Cassandra Data modelling with multiple tables for same data

Cassandra Data Modeling Query
Hello,
The data model i am working on is as below with different tables for same data data set for satisfying different kinds of query. The data mainly stores event data of some campaigns sent out on multiple channels like email, web, mobile app, sms etc. Events can include page visits, email opens, link clicks etc for different subscribers.
Table 1:
(enterprise_id int, domain_id text, campaign_id int, event_category text, event_action text, datetime timestamp, subscription_id text, event_label text, ........) (many more columns not part of primary key)
PRIMARY KEY ((enterprise_id,campaign_id),domain_id, event_category, event_action, datetime, subscription_id))
CLUSTERING ORDER BY (domain_id DESC, event_category DESC, event_action DESC, datetime DESC, subscription_id DESC)
Keys and Data size for Table 1:
I have partition key as enterprise_id + campaign_id . Each enterprise can have several campaigns . The datastore may have data for few hundred campaigns. Each campaign can have upto 2-3 million records. Hence there may be 3000 partitions across 100 enterprises and each partition having 2-3 miilion records.
Cassandra Queries: Query always with partition key + primary key including the datetime field. The subscription id is included in primary key to keep each record unique as we can have multiple records with similar values for rest of the keys in primary key. enterprise_id +c ampaign_id is always available as a filter in the queries.
Table 2:
(enterprise_id int, domain_id text, event_category text, event_action text, datetime timestamp, subscription_id text, event_label text, campaign_id int........) (many more columns not part of primary key)
PRIMARY KEY (enterprise_id, domain_id, event_category, event_action, datetime, subscription_id))
CLUSTERING ORDER BY (domain_id DESC, event_category DESC, event_action DESC, datetime DESC, subscription_id DESC)
Keys and Data size for Table 2) : I have partition key as enterprise_id only. Each enterprise can have several campaigns . May be few hundred campaigns. Each campaign can have upto 2-3 Mn records. In this case the partition is quite big with data for all campaigns in a single partition. can have upto 800 - 900 million entries
Cassandra Queries: Query always with partition key + primary key upto datetime. The subscription id is included in primary key to keep each record unique as we can have multiple records with similar values for rest of the keys in primary key. In this case, data has to be queries across campaigns and we may not have campaign_id as a filter in the queries.
Table 3:
(enterprise_id int, subscription_id text, domain_id text, event_category text, event_action text, datetime timestamp, event_label text, campaign_id int........) (many more columns not part of primary key)
PRIMARY KEY (enterprise_id, subscription_id, domain_id, event_category, event_action, datetime, ))
CLUSTERING ORDER BY ( subscription_id DESC, domain_id DESC, event_category DESC, event_action DESC, datetime DESC,)

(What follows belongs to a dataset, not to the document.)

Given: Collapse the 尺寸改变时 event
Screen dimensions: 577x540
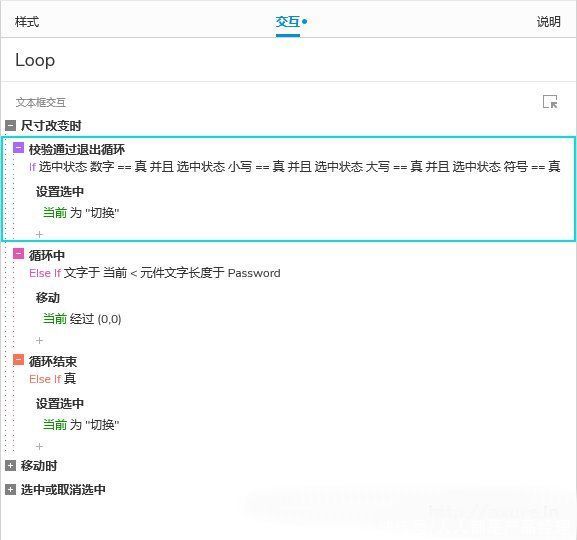Looking at the screenshot, I should pyautogui.click(x=10, y=126).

Keys and Data size for Table 3) : I have partition key as enterprise_id. Each enterprise can have several campaigns . May be few hundred campaigns. Each campaign can have upto 2-3 Mn records. In this case the partition is quite big with data for all campaigns in a single partition. can have upto 800 -900 million entries
Cassandra Queries: Query always with partition key + primary key as subscription_id only. Should be able to query directly on enterprise_id + subscription_id.
My Queries:
Size of data on each partition: With Table 2) and Table 3) i may end up with more than 800 -900 million rows per partition. As per my reading it is not ok to have so many entries per partition. How can i achieve my use case in this scenario? Even if i create multiple partitions based on some data like a week_number (1-52 in a year), the query will need to query across all partitions and end up using a IN clause with all week numbers which is as good as scanning all data.

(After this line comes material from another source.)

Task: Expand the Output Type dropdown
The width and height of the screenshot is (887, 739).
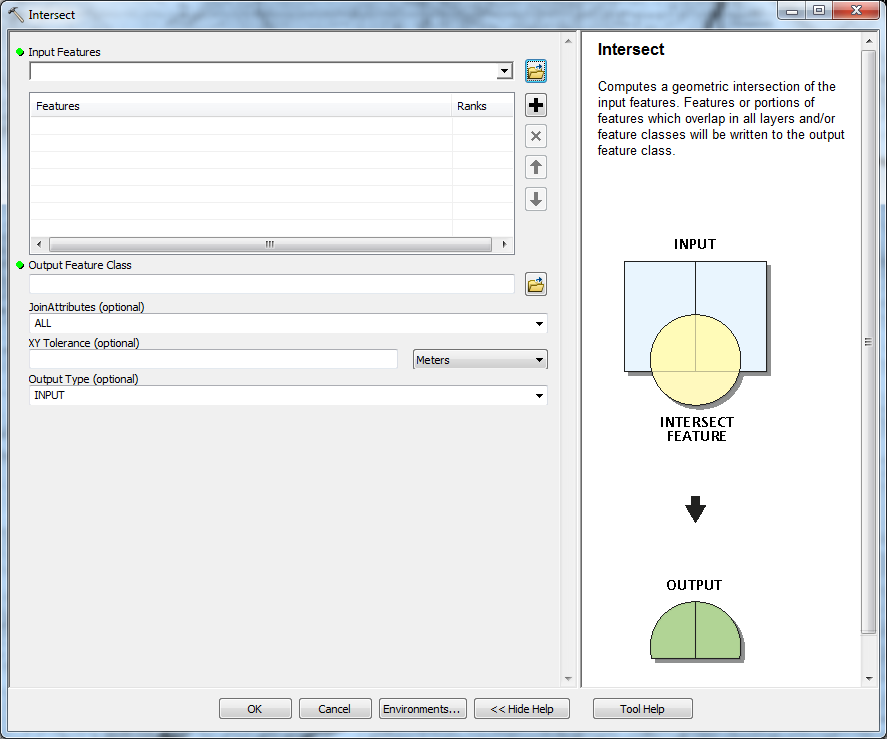Action: click(x=539, y=396)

Is it ok to have multiple tables with same partition key and different primary keys with Clustering order change? For example in Table 2 and Table 3 the hash will be on enterprise_id and will lead to same node. However only the clustering key order has changed and will allow me to query directly on the required key. Will the data be in different physical partitions for Table2 and Table3 in such a scenario? Or if it maps to same partition number how will cassandra internally distinguish between the two tables?
Is it ok to use ALLOW FILTERING if i specify the partition key. For example i can avoid the need for creating Table 3 and use table 2 for query on subscription_id directly if i use ALLOW FILTERING on Table 2. What will be the impact again.
First of all, please only as one question per question. Given the length and detail required for your answers, this post is unlikely to provide long term value for future users.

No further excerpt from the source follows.